> **Prompt A**: Please rewrite the records from the line that contains "The height and width of the screenshot is (610, 813)." through the end of the records, switching each "screenshot" to "screen capture" and keeping everything else unchanged. Leave the pictures out.

> **Excerpted passage**:
-*-

\documentclass[11pt]{article}
\input{../../preamble}
\usepackage{amsmath, latexsym}
\begin{document}
\problemset{6}{October 3, 2014}{6}{October 10, 2014}
\begin{enumerate}
\item (7 points) When I was a researcher at IBM, I once needed to solve several linear programs that had a very large number of constraints relative to the number of variables\footnote{For those of you who are interested, these LPs were the basis of the paper by Trevisan, Sorkin, Sudan, and Williamson, ``Gadgets, Approximation, and Linear Programming,'' {\em SIAM Journal on Computing} 29:2074-2097, 2000.}. I was trying to solve $\min c^Tx: Ax \leq b, x \geq 0$, for $A \in \Re^{m \times n}$, where $m$ was exponential in $n$. To get this into standard form, add slack variables $s$ for each constraint, so that the problem becomes $\min c^Tx: Ax + s = b, x \geq 0, s \geq 0$. The running time for solving each LP was several hours. I wandered down the hall and asked John Forrest, the author of IBM's linear programming code (OSL), if there was anything I could do to speed up the solution time. He suggested a simple reformulation of my problem that dropped the running time to under 20 minutes. Try to explain a change such that the simplex method as we have described it (running on the primal in standard form) might run much more quickly in such a situation. Be sure to justify your answer; that is, you should explain why the reformulation would cause the simplex method to run more quickly. (Hint: think about the complexity of a pivot operation).
\item (Bertsimas and Tsitsiklis 3.6) Let $x$ be a basic feasible solution with associated basis $B$. Prove the following:
\begin{enumerate}
\item (4 points) If the reduced cost of every nonbasic variable is positive, then $x$ is the unique optimal solution.
\item (4 points) If $x$ is the unique optimal solution and is nondegenerate, then the reduced cost of every nonbasic variable is positive.
\end{enumerate}
\item Consider the linear program $\min (c x : x \ge 0, Ax=b)$.
Let $B$ denote an optimal basis. Assume that the problem is generic in
that each vertex has a unique basis for which it is the corresponding basic
solution.
Assume now that you want to solve
a {\em parametric} problem, i.e., a set of problems of the form
$\min ((c +\lambda d) x : x \ge 0, Ax=b)$, for each possible value
of $\lambda \ge 0$. The basis $B$ is a solution for the problem when
$\lambda=0$.
\begin{enumerate}
\item (7 points) Prove that the set of values of $\lambda$ for which basis $B$ is
optimal forms an interval $[0,a_1]$. Explain how to compute $a_1$.
\item (10 points) Show that there is a finite set $a_0=0 \le a_1 \le \ldots \le a_k$ and
corresponding bases $B_i$ for $i=0, \ldots, k$ such that $B_0=B$ and
$B_i$ (for $i=0,\ldots,k$) is the optimal basis if and only if
$\lambda \in [a_i,a_{i+1}]$, and $B_k$ is optimal if $\lambda \ge a_k$.
\end{enumerate}
\end{enumerate}
\end{document}

-*-

Excerpts from a dataset
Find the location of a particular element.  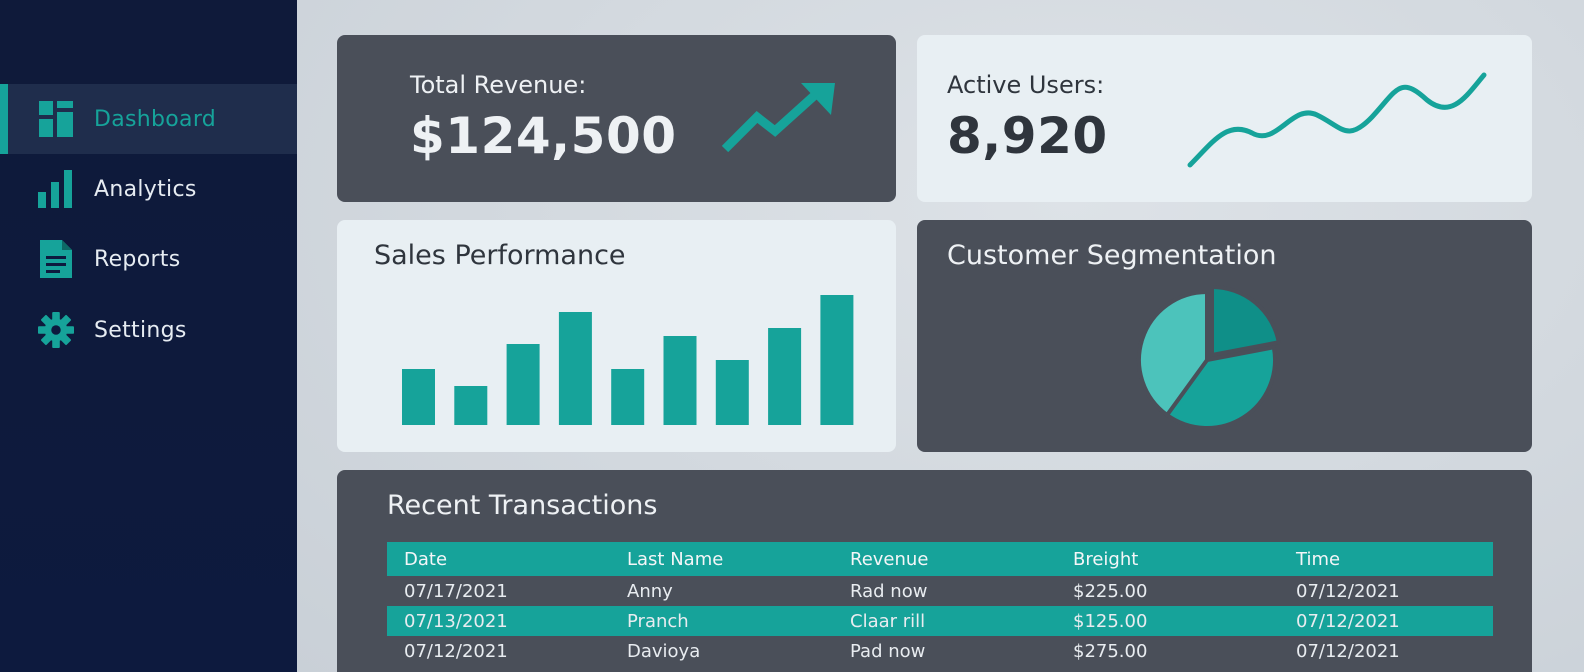

column-header-date: Date is located at coordinates (498, 559).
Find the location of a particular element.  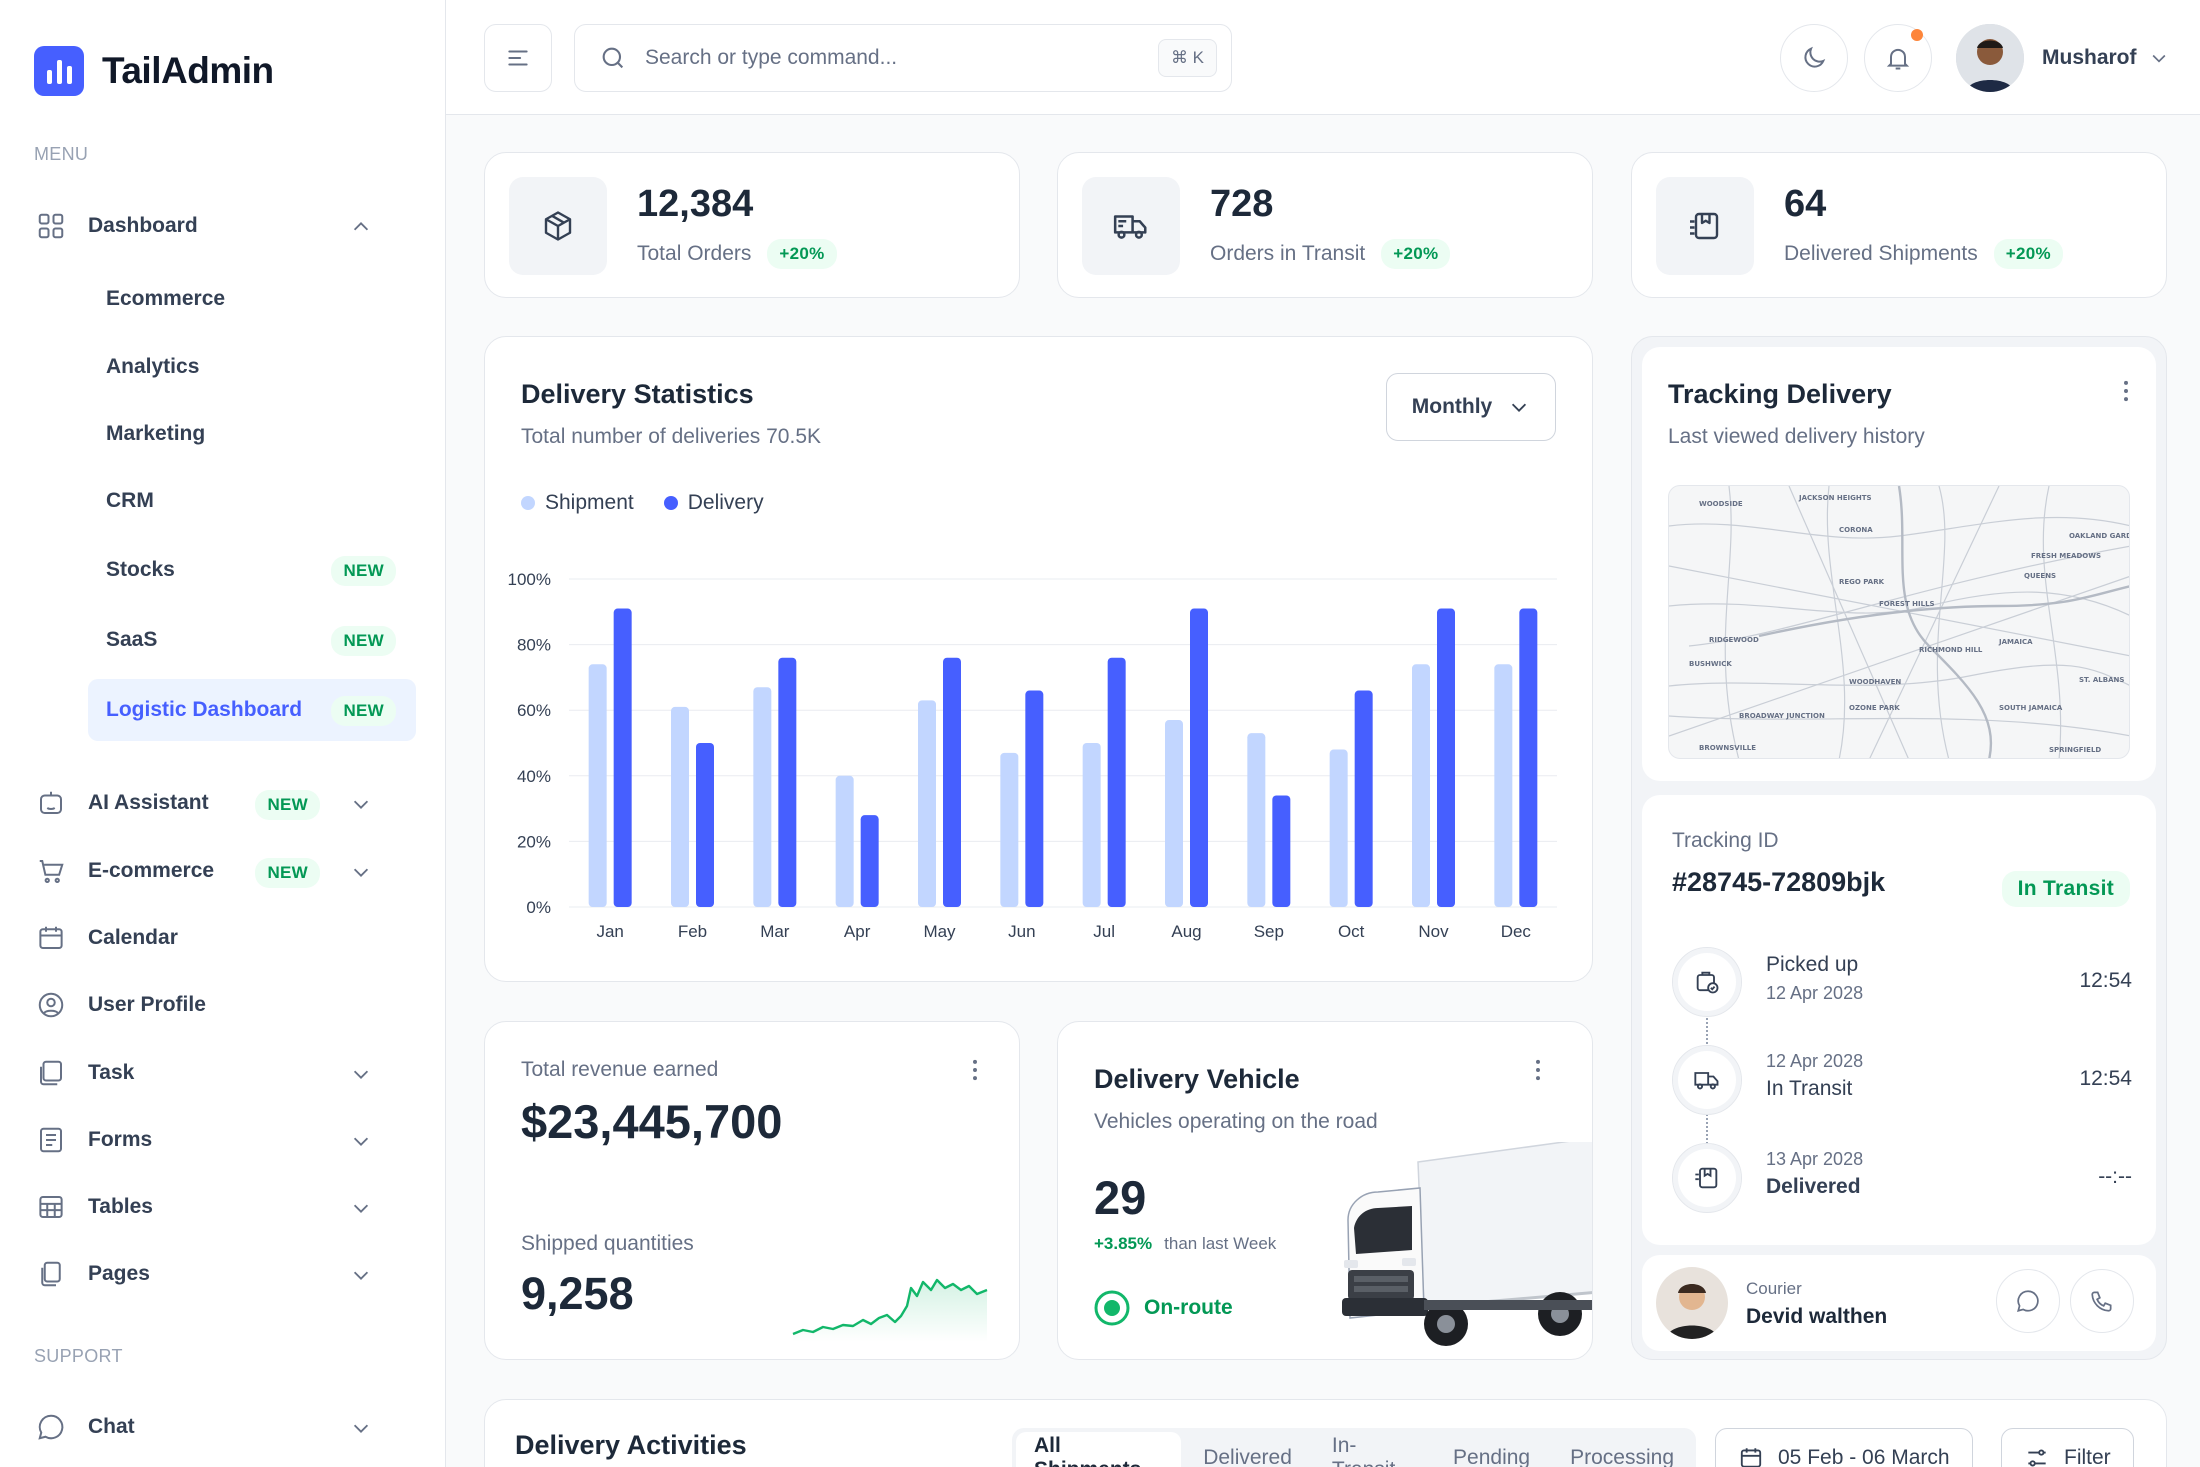

sidebar-item-calendar: Calendar is located at coordinates (223, 938).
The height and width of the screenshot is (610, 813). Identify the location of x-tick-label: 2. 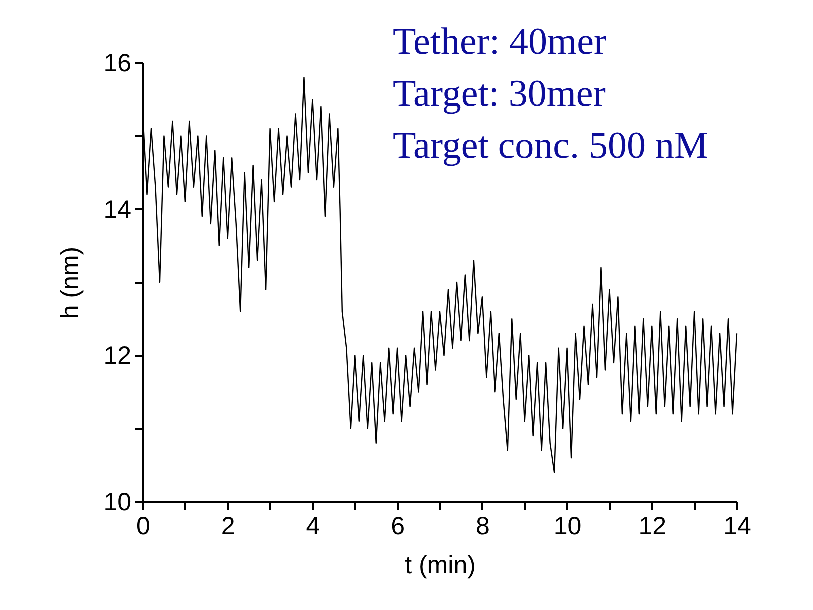
(228, 526).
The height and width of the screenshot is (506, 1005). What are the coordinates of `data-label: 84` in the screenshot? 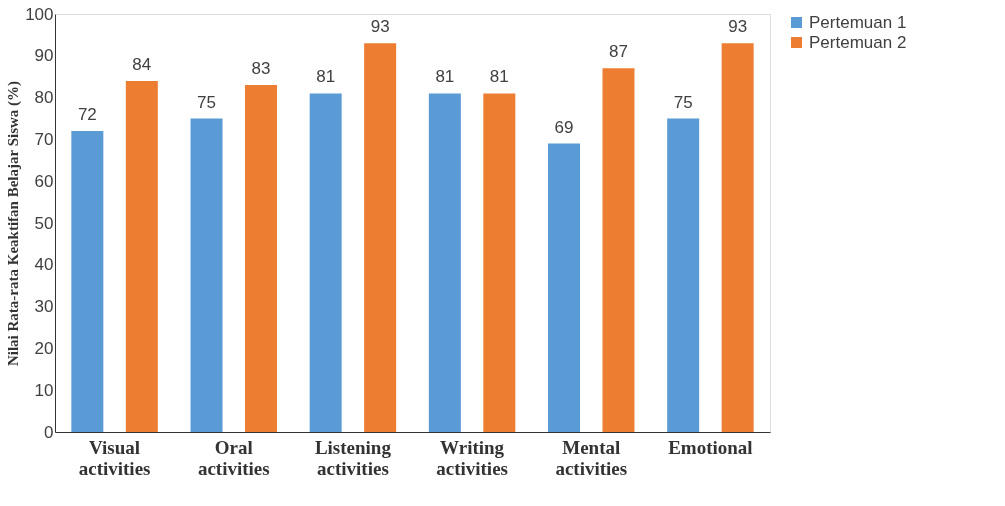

-*-

> **Prompt B**: According to the linear programming problem set, who was the author of IBM's linear programming code (OSL)?

> **Worked solution A**:
The height and width of the screen capture is (610, 813). Identify the location of x-tick-label: 2. 
(228, 526).
The height and width of the screen capture is (506, 1005). What are the coordinates of `data-label: 84` in the screen capture? 

> **Worked solution B**: John Forrest